Directions for this task: Search the records for lines with the word "status" and copy each match.

Exercise data:
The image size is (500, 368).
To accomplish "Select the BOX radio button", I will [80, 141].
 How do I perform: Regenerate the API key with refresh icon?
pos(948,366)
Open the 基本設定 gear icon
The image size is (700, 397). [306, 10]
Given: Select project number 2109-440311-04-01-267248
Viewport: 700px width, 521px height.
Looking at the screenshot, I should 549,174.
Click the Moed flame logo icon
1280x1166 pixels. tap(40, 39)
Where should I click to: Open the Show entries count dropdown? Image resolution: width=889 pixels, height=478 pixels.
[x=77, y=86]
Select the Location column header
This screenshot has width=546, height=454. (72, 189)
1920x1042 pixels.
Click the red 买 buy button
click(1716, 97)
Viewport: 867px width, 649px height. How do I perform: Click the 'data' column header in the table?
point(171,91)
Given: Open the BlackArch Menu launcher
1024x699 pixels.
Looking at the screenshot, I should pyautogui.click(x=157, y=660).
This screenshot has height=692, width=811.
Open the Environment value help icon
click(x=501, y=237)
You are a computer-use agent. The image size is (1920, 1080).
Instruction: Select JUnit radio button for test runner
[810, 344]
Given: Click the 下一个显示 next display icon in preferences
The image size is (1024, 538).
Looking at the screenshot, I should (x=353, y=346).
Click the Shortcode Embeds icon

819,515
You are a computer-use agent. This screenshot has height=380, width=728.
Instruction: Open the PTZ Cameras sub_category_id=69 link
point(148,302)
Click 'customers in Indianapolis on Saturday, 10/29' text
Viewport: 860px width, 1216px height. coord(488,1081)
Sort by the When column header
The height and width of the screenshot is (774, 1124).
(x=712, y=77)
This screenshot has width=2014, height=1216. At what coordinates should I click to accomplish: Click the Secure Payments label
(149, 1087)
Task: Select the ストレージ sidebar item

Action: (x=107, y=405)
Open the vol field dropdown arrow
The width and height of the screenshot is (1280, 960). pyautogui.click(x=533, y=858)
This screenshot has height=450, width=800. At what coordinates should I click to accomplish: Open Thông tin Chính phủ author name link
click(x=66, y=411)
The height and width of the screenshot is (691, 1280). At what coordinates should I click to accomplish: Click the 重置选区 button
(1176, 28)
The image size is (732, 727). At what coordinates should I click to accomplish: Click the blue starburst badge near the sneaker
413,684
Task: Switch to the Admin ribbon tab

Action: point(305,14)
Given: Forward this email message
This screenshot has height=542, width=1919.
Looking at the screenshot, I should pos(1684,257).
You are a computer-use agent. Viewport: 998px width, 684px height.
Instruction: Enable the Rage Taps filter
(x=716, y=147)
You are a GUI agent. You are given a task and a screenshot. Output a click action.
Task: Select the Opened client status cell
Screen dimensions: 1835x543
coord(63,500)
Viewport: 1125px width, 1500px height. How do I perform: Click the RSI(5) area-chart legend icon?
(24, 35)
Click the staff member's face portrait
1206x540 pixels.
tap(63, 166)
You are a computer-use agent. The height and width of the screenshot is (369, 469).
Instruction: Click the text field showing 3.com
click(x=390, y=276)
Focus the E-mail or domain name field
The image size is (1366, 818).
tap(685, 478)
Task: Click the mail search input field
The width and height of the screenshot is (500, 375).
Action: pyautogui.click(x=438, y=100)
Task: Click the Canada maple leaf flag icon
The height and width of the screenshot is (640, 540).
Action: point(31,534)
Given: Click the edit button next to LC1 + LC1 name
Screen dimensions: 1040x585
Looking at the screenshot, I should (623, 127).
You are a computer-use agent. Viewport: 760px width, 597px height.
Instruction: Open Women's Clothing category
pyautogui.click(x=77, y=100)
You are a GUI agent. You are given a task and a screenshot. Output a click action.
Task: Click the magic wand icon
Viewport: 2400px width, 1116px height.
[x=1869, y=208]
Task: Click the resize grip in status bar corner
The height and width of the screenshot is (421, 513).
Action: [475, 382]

Expected output:
Task: Select the Opened client status cell
Task: Click the resize grip in status bar corner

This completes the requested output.